Unbroken: A World War II Story of Survival, Resilience, and Redemption
Title: Unbroken: A World War II Story of Survival, Resilience, and Redemption 
Author: Hillenbrand, Laura 
Released: 2010-11-01 
Publisher: Random House Publishing Group - US 
ISBN: 9781400064168 
Format: Hardcover 
Category:  
Last Updated: 2017-05-31 
Rating: 1 
Pages: 496 
Description:
Synopsis
On a May afternoon in 1943, an Army Air Forces bomber crashed into the Pacific Ocean and disappeared, leaving only a spray of debris and a slick of oil, gasoline, and blood. Then, on the ocean surface, a face appeared. It was that of a young lieutenant, the plane's bombardier, who was struggling to a life raft and pulling himself aboard. So began one of the most extraordinary odysseys of the Second World War.
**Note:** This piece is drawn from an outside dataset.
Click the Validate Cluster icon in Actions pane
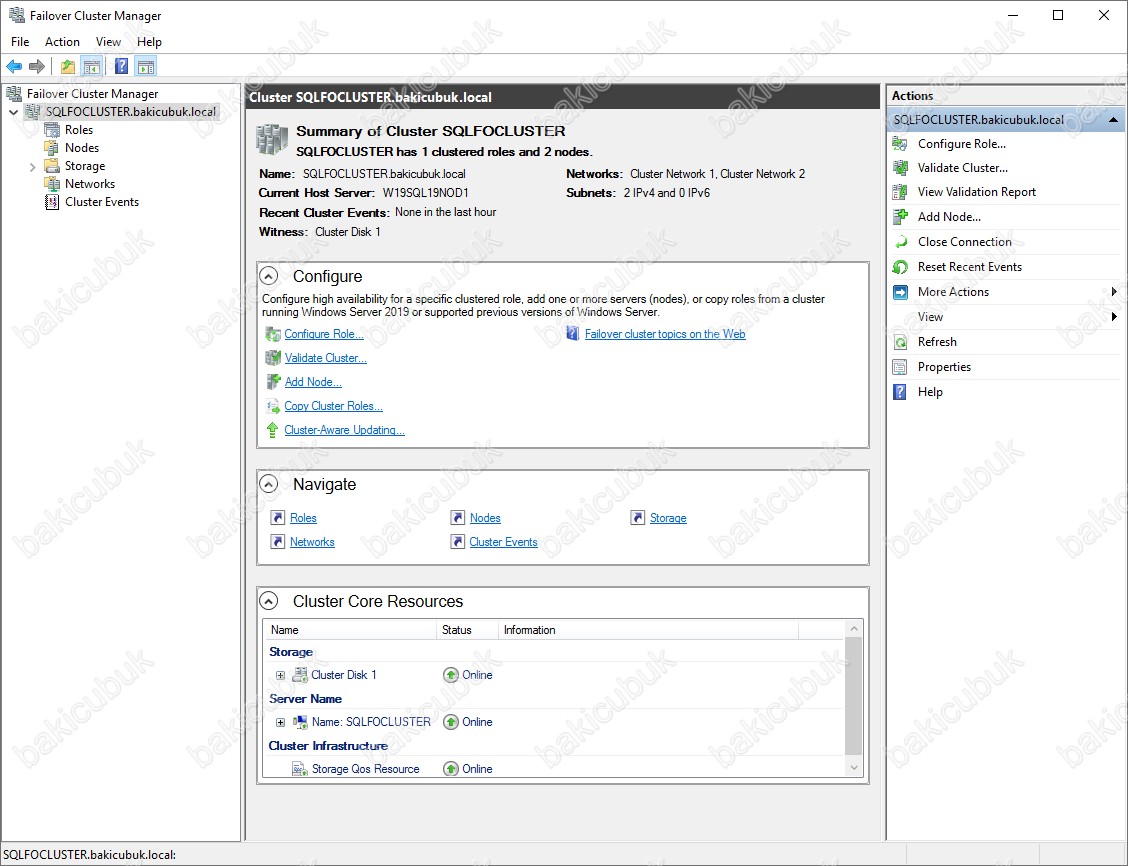 (900, 168)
The lieutenant's name was Louis Zamperini. In boyhood, he'd been a cunning and incorrigible delinquent, breaking into houses, brawling, and fleeing his home to ride the rails. As a teenager, he had channeled his defiance into running, discovering a prodigious talent that had carried him to the Berlin Olympics and within sight of the four-minute mile. But when war had come, the athlete had become an airman, embarking on a journey that led to his doomed flight, a tiny raft, and a drift into the unknown.
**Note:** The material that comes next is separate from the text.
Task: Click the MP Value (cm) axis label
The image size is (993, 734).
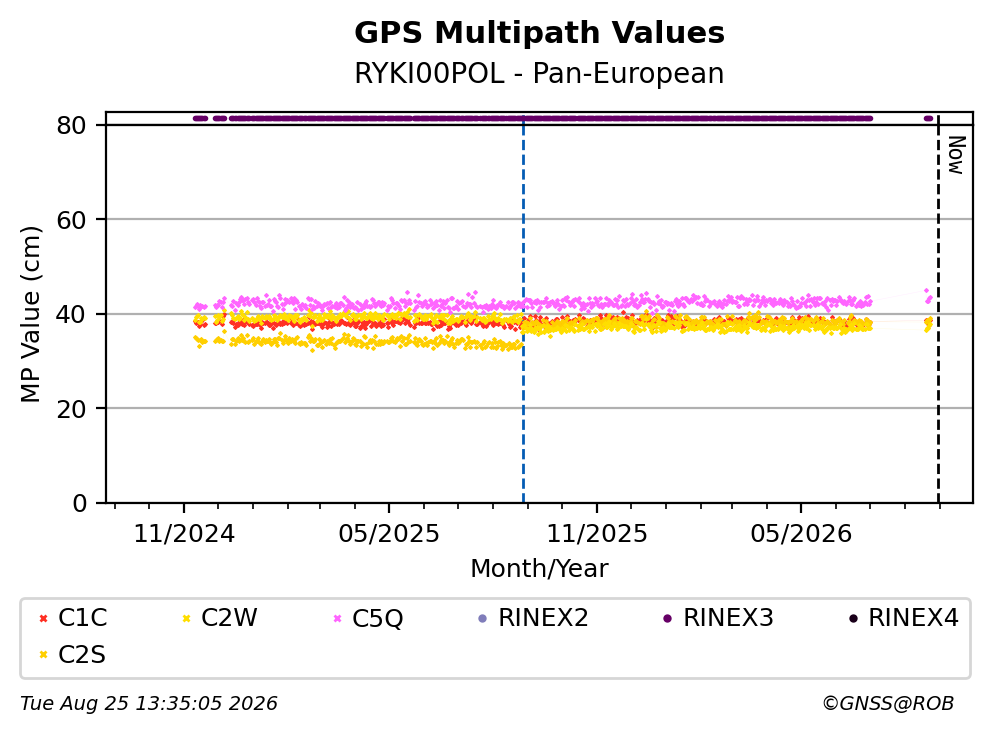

Ahead of Zamperini lay thousands of miles of open ocean, leaping sharks, a foundering raft, thirst and starvation, enemy aircraft, and, beyond, a trial even greater. Driven to the limits of endurance, Zamperini would answer desperation with ingenuity; suffering with hope, resolve, and humor; brutality with rebellion. His fate, whether triumph or tragedy, would be suspended on the fraying wire of his will.

In her long-awaited new book, Laura Hillenbrand writes with the same rich and vivid narrative voice she displayed in Seabiscuit. Telling an unforgettable story of a man's journey into extremity, Unbroken is a testament to the resilience of the human mind, body, and spirit.

Biography
Though Laura Hillenbrand had been writing about thoroughbred racing since 1988 as a contributing writer/editor for Equus magazine and other publications, it was her riveting 2001 retelling of the super-inspirational Seabiscuit saga that captured the nation's attention.

Editorial Reviews -

Unbroken

The Barnes & Noble Review
Almost three quarters into Unbroken, the book's subject, World War II airman Louis Zamperini, is transferred from one Japanese POW camp, Omori, to another, called Naoetsu. When Laura Hillenbrand writes, "Of the many hells that Louie had known in this war, this place would be the worst," the effect is jarring. By this point in the narrative Zamperini has already crashed into the Pacific, drifted on a life raft for 47 days surviving on little more than rainwater, been captured by the Japanese, and been beaten and nearly starved at three previous camps. How much more can he take?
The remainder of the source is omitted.